This method to identify stolen pins is based on the assumption that most pin thieves steal pins that are already popular on Pinterest. Giving some additional consideration to your most popular pins could well mean you find the most important stolen pins.
For this, you go to a pin. And click on the little symbol in the bottom right (the symbol you probably have wondered what it does…) This will give you a list of pins that are in some way similar to the pin you are looking for.
You can even adjust the section of the pin that you want Pinterest to consider for the similar pin search.
If you now hover your mouse over the images that show up, you can quickly see if the links of the pins are still correct or if one of them was stolen.
(I admit, that so far I have not been able to find a stolen pin this way. But other bloggers apparently have and you should be aware of the method.)
This may be especially useful if you notice a drop in traffic for one of your pins and want to know if this is due to stolen pins.
3. The hashtag trick
If you tend to use some niche hashtags – or even some hashtags that relate to your brand or website you can use these hashtags to find stolen pins.
The reason is simple: Thieves tend to steal the pin by simply redirecting the URL but most of the time they do not change the pin description.

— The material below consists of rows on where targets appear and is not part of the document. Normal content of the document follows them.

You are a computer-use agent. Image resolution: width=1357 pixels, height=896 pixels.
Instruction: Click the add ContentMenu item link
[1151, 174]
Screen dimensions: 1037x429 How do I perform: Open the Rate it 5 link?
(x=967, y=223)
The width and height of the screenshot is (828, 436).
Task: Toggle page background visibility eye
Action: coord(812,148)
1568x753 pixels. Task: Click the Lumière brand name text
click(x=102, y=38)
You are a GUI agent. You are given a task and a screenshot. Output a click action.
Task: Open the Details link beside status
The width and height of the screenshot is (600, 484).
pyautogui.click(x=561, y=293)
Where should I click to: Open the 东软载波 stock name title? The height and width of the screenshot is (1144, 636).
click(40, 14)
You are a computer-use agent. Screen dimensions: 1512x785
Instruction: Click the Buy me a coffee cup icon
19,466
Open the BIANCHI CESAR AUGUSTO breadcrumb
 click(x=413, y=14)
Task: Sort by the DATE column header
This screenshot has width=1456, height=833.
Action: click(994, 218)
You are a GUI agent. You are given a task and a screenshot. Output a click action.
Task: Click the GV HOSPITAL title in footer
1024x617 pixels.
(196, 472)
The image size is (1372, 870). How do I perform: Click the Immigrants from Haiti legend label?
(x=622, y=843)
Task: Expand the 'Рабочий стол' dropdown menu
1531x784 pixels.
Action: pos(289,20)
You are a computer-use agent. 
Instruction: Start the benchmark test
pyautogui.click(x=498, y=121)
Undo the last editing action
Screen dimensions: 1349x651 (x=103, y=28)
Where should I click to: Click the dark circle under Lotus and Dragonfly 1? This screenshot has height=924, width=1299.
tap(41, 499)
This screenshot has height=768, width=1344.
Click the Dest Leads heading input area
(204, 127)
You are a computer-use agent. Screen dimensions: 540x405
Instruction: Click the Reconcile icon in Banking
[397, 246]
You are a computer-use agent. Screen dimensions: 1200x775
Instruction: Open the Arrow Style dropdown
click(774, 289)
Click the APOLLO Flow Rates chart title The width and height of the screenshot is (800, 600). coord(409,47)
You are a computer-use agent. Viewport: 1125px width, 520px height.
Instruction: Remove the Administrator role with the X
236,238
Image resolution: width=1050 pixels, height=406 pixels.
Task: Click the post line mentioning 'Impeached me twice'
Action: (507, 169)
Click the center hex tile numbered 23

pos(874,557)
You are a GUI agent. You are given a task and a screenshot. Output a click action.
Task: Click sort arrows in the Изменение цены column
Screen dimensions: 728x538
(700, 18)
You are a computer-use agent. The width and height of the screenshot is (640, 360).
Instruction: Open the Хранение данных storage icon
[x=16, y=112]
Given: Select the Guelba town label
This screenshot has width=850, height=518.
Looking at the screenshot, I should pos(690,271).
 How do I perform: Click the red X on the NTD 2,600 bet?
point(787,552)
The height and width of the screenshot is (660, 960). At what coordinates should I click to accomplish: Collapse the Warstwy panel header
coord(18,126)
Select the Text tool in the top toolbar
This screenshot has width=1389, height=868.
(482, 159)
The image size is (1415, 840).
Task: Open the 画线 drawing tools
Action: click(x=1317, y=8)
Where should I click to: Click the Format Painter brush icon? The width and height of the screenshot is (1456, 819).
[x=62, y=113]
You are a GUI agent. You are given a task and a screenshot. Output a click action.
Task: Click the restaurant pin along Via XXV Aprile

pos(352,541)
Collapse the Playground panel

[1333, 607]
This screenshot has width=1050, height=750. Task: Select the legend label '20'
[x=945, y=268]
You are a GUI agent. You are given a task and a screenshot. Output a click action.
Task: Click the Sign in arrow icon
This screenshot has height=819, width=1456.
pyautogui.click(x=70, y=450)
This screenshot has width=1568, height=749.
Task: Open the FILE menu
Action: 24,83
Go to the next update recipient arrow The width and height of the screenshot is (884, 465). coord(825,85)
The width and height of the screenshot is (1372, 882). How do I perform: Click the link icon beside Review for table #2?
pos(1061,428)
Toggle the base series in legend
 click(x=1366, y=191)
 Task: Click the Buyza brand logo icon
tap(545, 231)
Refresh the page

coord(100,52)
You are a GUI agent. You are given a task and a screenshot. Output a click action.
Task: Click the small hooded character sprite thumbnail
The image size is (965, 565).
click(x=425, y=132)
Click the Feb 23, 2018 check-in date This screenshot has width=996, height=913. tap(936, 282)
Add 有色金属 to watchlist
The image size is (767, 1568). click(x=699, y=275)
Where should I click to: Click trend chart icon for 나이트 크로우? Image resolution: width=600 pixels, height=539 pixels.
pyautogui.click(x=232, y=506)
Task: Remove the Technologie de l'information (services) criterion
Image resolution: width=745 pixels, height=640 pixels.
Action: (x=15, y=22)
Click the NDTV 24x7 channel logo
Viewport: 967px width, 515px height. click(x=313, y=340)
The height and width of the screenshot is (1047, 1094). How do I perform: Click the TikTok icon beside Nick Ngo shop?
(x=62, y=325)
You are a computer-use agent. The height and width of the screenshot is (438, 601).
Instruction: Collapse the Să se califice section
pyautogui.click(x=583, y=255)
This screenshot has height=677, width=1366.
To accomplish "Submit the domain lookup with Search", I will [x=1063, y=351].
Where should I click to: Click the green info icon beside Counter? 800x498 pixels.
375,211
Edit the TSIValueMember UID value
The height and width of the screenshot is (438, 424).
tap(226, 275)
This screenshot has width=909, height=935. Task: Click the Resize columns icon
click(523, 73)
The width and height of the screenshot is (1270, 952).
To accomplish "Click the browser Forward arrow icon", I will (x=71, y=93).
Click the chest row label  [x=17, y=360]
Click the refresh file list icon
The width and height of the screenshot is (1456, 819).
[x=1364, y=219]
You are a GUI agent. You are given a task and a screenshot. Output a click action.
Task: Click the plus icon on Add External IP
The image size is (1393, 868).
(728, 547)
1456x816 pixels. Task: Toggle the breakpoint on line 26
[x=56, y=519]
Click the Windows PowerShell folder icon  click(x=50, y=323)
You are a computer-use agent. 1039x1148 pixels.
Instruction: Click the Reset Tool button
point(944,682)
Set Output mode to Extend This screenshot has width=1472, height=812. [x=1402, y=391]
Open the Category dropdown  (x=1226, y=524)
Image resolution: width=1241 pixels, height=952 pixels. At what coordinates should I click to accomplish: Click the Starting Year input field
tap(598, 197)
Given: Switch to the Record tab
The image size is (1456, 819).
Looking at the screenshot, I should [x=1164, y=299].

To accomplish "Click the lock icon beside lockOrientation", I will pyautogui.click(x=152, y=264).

The stolen pin will then still use your special hashtag.
If you now click on the hashtag, Pinterest gives you a feed of the most recent pins with this hashtag. The more specific the hashtag is for you and the fewer other people use this hashtag the easier it is to use it to identify stolen pins. But it is still worth to look at the hashtag feed once n a while for the hashtags you mainly use. You could be surprised how may stolen pins are floating around.
4. Search on Pinterest
If you are trying to get traffic from Pinterest – or if you already get tons of traffic from Pinterest, you are probably aware that Pinterest is not simply a social network. Pinterest is also a search engine.
And that means some of the traffic power on Pinterest comes from search. If you are doing things right on Pinterest, some of your pins hopefully rank fairly high for some common search terms on Pinterest. And a large part of your traffic from Pinterest comes from these high ranking pins in the search.
And that makes the Pinterest search the one place where you want to make sure that no stolen pin is take up the space that your original pin should take up. That would mean losing traffic – and success.
So, if your pins already rank for some search terms, check the search results once in a while to make sure that no one is stealing your spot on the search results from you.
5. Related pins
For every pin that you view there is a section “More like this” below it. In this section, Pinterest shows you pins that they believe are in some way related to the one you are viewing.
If you regularly pin content around the same topics, this is also a place where you will most likely see some of your other pins.
Again, you should check if these pins still link to your website – and report them if they are stolen.
Final Words on Stolen Pins
Basically, every place that you want your pins to show up, you should check if the pins that are shown still link to your website – or you will lose the traffic that you worked so hard for.
I have also been asked if it is really worth the effort to report pins. And I totally agree that reporting pins is an annoying and time-consuming task.
If you do not report your stolen pins, more and more of the marketing juice that you acquire on Pinterest will go to someone else. And that is not only frustrating it is going to hurt your business.